Consegna: Secondo l'intervista ad Andrea Asioli, in quale città vive e lavora il traduttore?

Estratto:
════

Giunti Editore

— Parola al traduttore

Dire quasi la stessa cosa. Intervista ad Andrea Asioli

Dire quasi la stessa cosa. Intervista ad Andrea Asioli

"Dire quasi la stessa cosa" è una serie di interviste ai nostri traduttori, per conoscere meglio questa splendida professione. Abbiamo parlato con Andrea Asioli: classe 1982, originario della provincia di Ravenna, vive e lavora a Bologna. Ha all’attivo numerose traduzioni e curatele dall’inglese per diversi editori.. Per Bompiani ha firmato le traduzioni di Ogni giorno è un dio di Annie Dillard e La biblioteca del ghiaccio di Nancy Campbell.

Ti piace questo articolo? Iscriviti alla newsletter, non perderti il prossimo!


Quando ha deciso che voleva diventare un traduttore?

Ero a Londra, studiavo al Warburg Institute e traducevo ogni giorno, dal latino all’inglese (non per svago, tengo a precisare), una gran quantità di oscuri brani di autori rinascimentali. Finiti gli studi, mi son detto: tradurre dall’inglese all’italiano dovrebbe essere più facile, perché non tentare?

Qual è stato il primo libro che ha tradotto?

Un saggio sulla fortuna, sulla ricezione di Lucrezio nel Rinascimento, per Carocci. Ma il mio primo, e periglioso assai, esercizio di ribaltatura, dev’essere stato su un immaginifico trattato microscopico seicentesco, la Micrographia di Robert Hooke, del 1665, corredato da meravigliose, fantasmagoriche illustrazioni dello stesso Hooke (non tutti sanno che il Monumento al grande incendio di Londra fu originariamente progettato, per fungere da telescopio, da quest’uomo sfortunato e impudico): cellette di sughero, ommatidi di mosca, spaventosi pidocchi, pulci grandi quanto un gatto, formiche, fiocchi di neve, uova di bachi da seta. Se qualche editore avesse intenzione di consegnarlo ai torchi e, necessariamente, fallire, mi contatti senza impegno, io son qua.

E il prossimo che vorrebbe tradurre?

════

Dati estratti:
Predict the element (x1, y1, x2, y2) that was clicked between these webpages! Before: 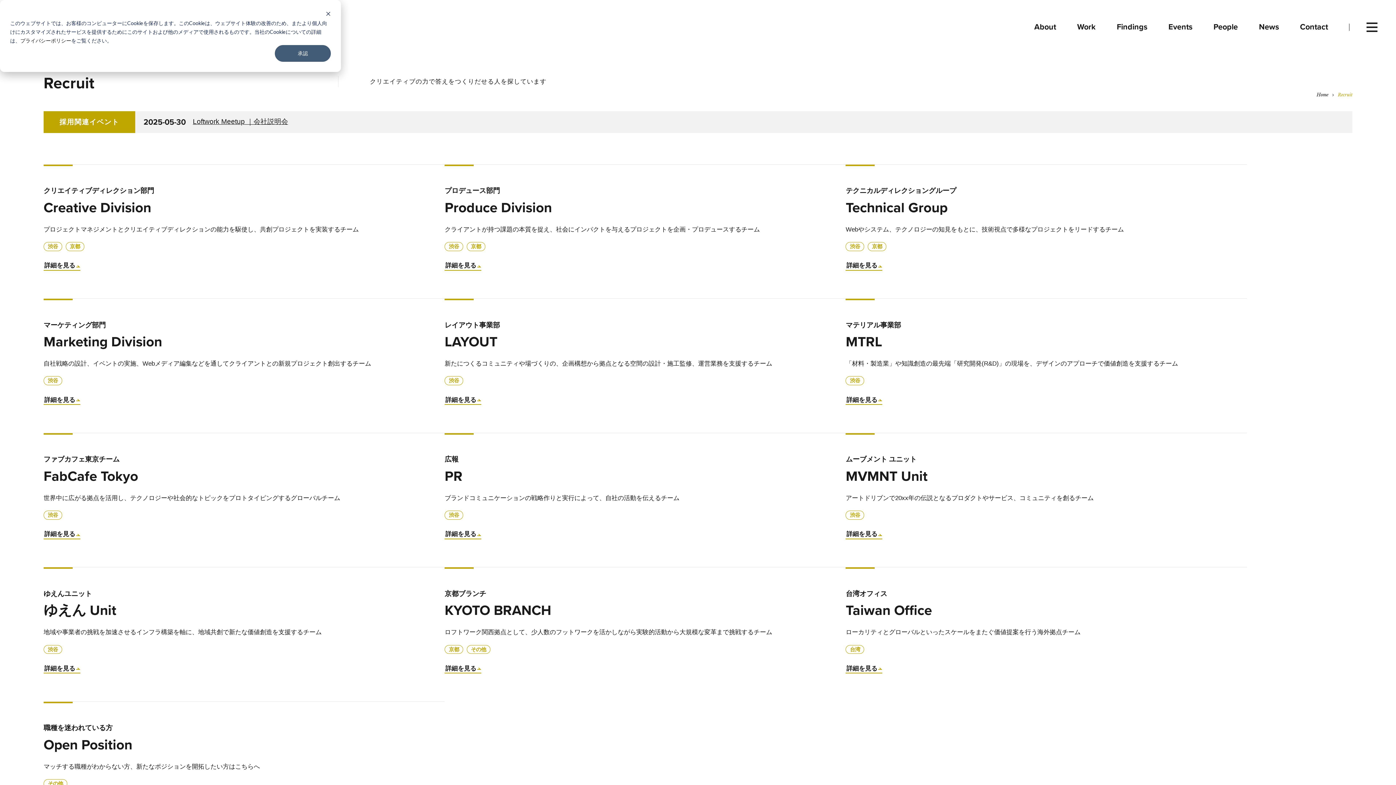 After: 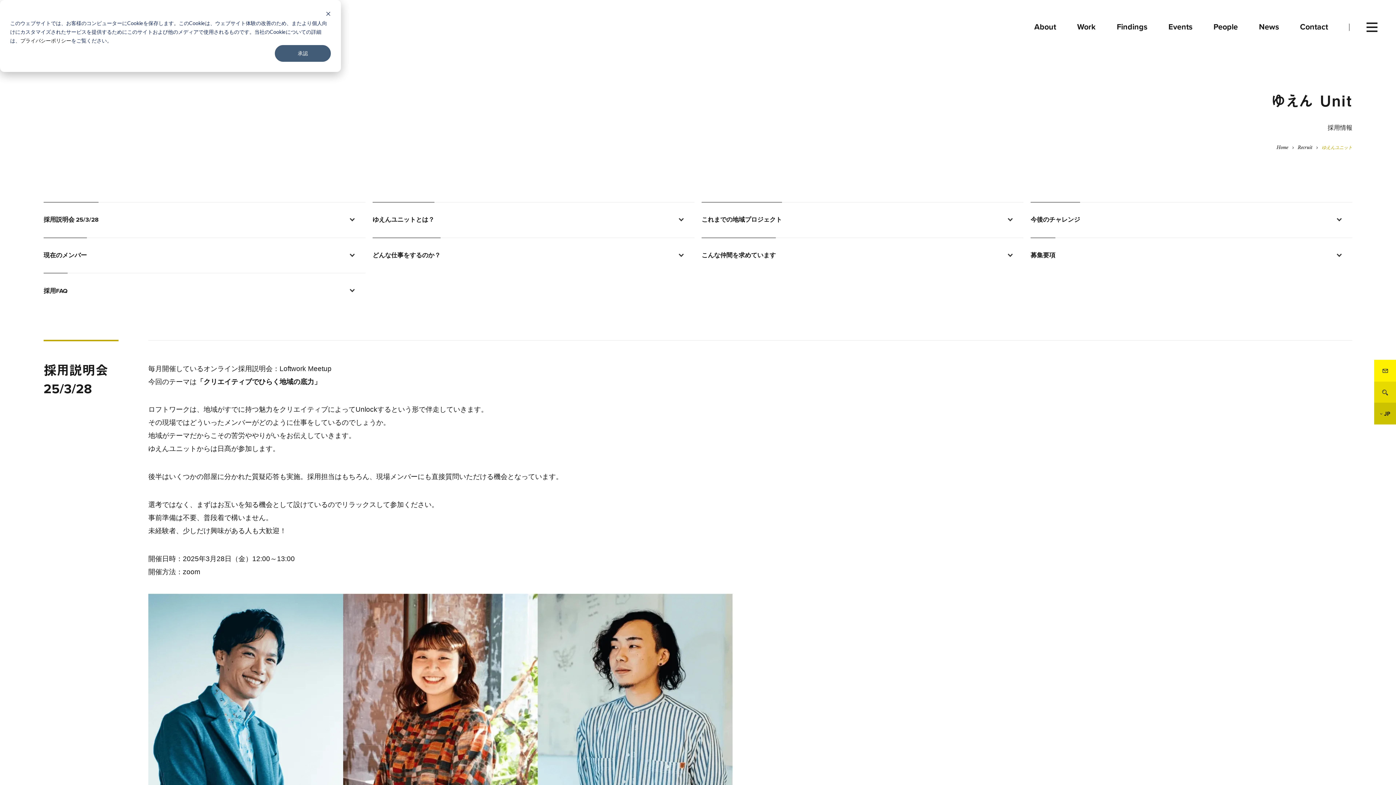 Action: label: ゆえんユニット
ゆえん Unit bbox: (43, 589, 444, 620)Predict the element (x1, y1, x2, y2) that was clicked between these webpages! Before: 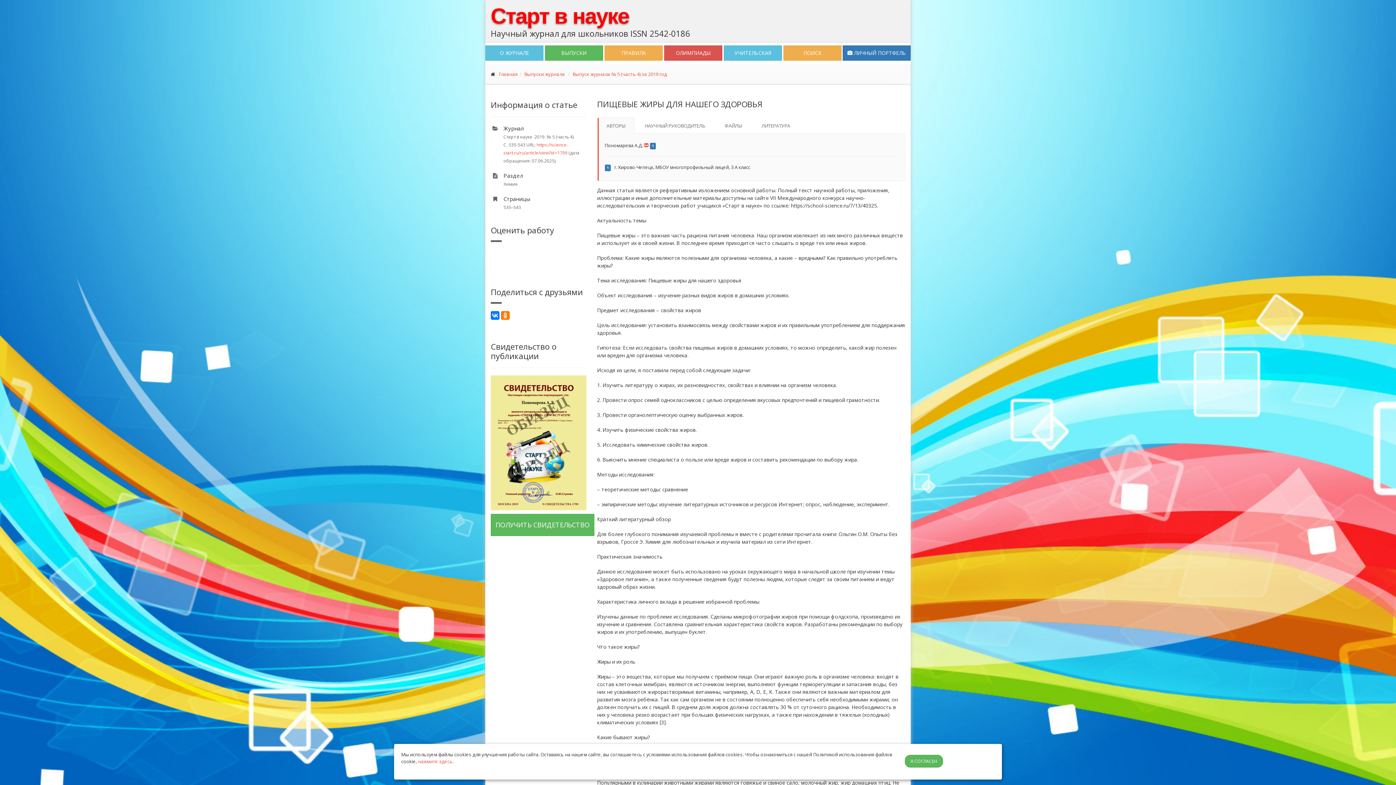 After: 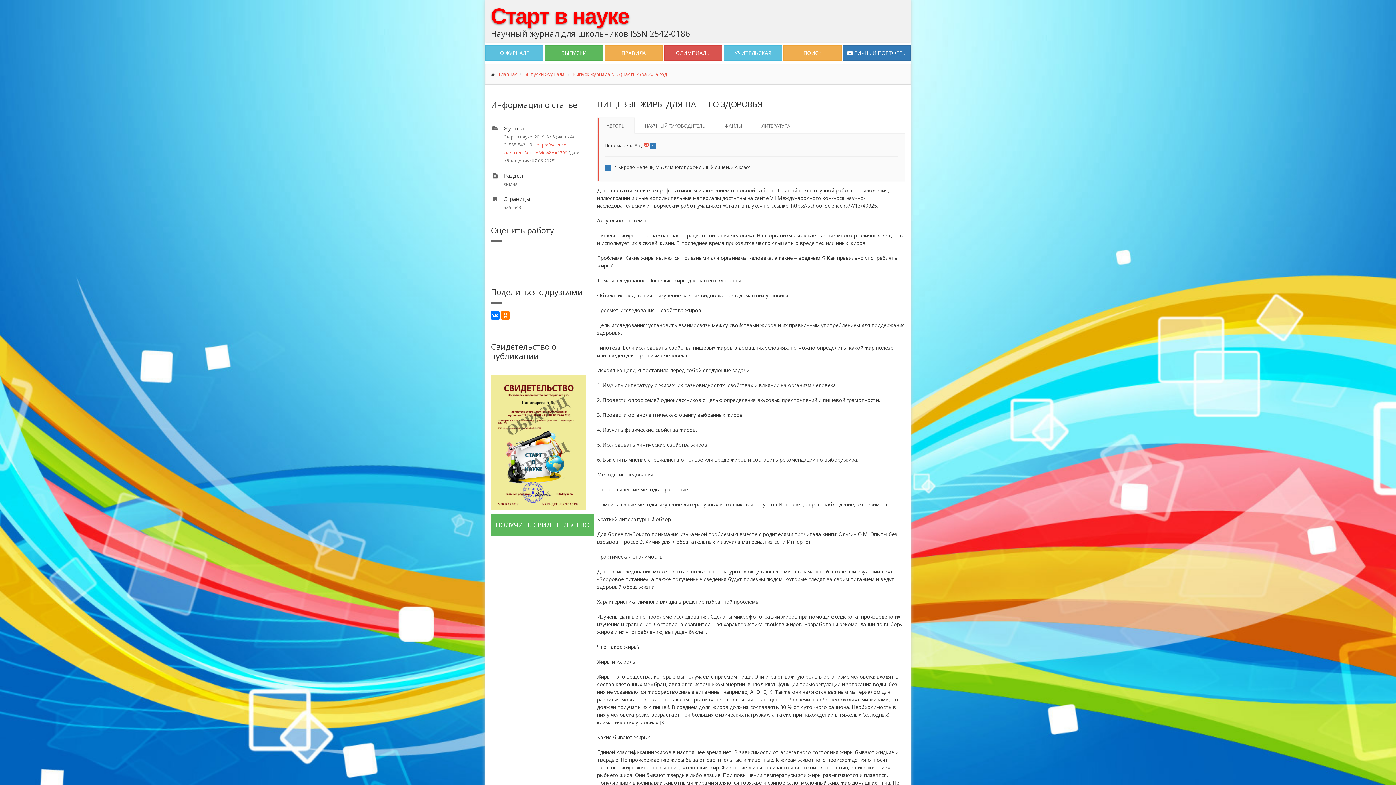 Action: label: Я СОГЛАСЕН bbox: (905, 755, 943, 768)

════

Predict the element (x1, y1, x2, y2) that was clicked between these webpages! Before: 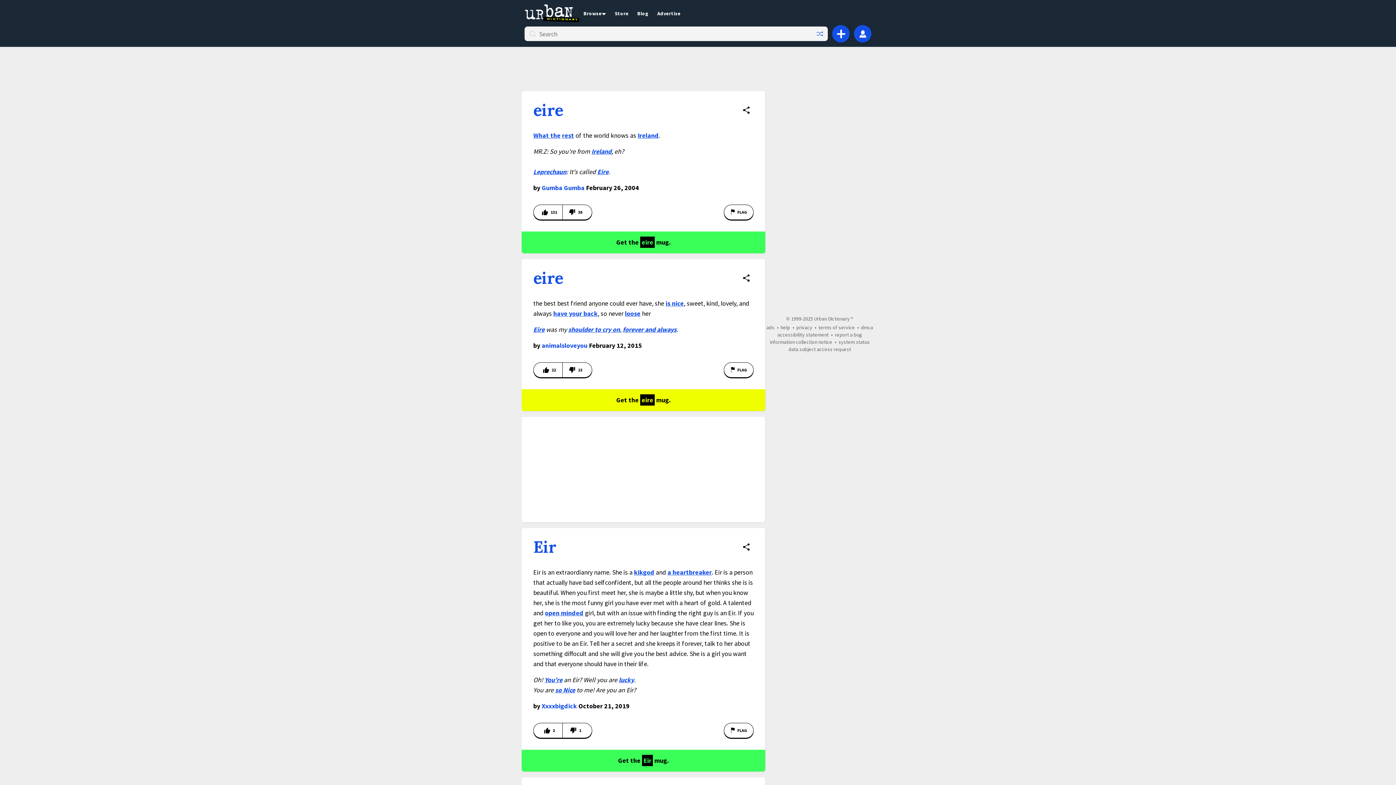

════

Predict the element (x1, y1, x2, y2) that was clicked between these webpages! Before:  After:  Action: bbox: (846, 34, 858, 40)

════

Soluzione: A Bologna.